Overview

Welcome to the Control Systems Test Rig (CSTR), proudly developed and operated by the Control Systems Test Rig (CSTR) group, formally titled the Controls, Electronics and Auxiliaries (CEA) group.

The CSTR is a student-built gas turbine engine that uses kerosene as a fuel. The purpose of the CSTR is to generate accurate, repeatable data that can be used to validate a dynamic model, which was developed from theory and software. A dynamic model for the CSTR has been previously developed in Simulink, Matlab. The data collected from the CSTR is used to validate the CSTR dynamic model. Validation of this model will confirm the theory and software that will be used to develop a model for the 100 MW full scale power plant being developed by the project team.

The CSTR group works with professors, industry professionals, graduate students and volunteers from all disciplines of engineering and receives funding from the department of Mechanical and Aerospace Engineering and the Carleton Student Engineering Society.

Physical Description and Auxiliaries

The CSTR is made from a combination of OEM and specifically designed components.
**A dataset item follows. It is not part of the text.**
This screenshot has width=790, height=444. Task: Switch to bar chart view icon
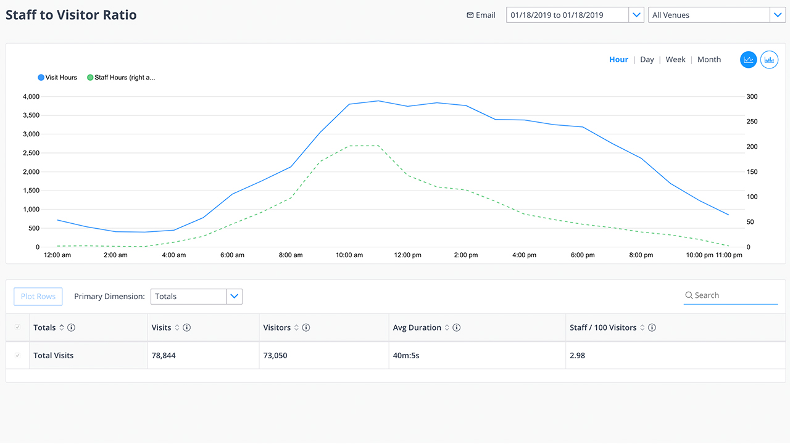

It is entirely mounted on a movable cart for ease of transportation to the test site. The fuel and oil systems, compressor, turbine etc. are all automotive industry components. The starter motor is a router, with a shaft that ends in a hex bit to engage the compressor. The combustor is from a Garrett auxiliary power unit. The exhaust pipe, exhaust nozzle and bellmouth inlet were all designed specifically for the CSTR. It is hoped that the addition of a bellmouth and exhaust nozzle for load/no load condition will generate data that allows for more accurate evaluation of the dynamic model.

Data Collection and Electronics

In the past, equipment such as PLC controllers, instrument boards and a desktop computer running LabVIEW software were used in data collection and fuel scheduling as they were available through donation. As equipment became available, it was added to the existing system (this includes pumps and other hardware as well as data collection hardware).

The result was a setup that was not ideal for many reasons. It was difficult to understand the wiring as it was done over multiple years, making modification and set-up difficult. It was also fragile, having many loose connections and open circuits. The signals produced a lot of noise and therefore the data collected was not as reliable as we would have liked.

Previously the CSTR group completely re-wired the CSTR for proper instrumentation and to acquire data acquisition hardware capable of accurate and reliable measurements. The modifications are also intended to make the CSTR more robust, faster to set up and safer.

Previous modifications have included: full electrical and signal re-wiring using industry standards, new electrical panels, proper electrical connectors, a USB data acquisition device from National Instruments, thermocouple amplifiers and a laptop that is now used to operate the test rig.

This year the CSTR group has continued to increase the safety and reliability of the rig by including safety features such as properly grounding all electrical components. As well, the issue of a noisy signal from the RPM signal was resolved this year to allow accurate data to be collect. Finally, a new load cell was procured this year, which required calibration and was successfully implemented on the rig.

Each of these modifications have resulted in an improvement in the ease of use of the control system, the safety of the CSTR, the robustness of the system as a whole and the reduction of signal noise without the use of software filters.

Programming and Control

A fuel schedule for the CSTR was previously developed to obtain data that resembles a modeled fuel schedule in the dynamic model. This will allow data collected for the test rig to easily be compared to the dynamic model. A nozzle schedule is currently being incorporated to work with the fuel schedule to facilitate data collection during a test run.

Previously, fuel control for the CSTR was through the programming of a PID and manual use of a knob on a LabVIEW interface. Currently control is still done through LabVIEW software on the laptop, which is connected by USB to the CSTR, but the fuel flow is adjusted by pre-determined increments with either a graphic knob or by typing in the desired fuel flow.

To date the data collected from the fuel flow schedule on the CSTR has agreed with the same schedule for the dynamic model. In order to further validate the model the test rig will be run through a series of load shed tests.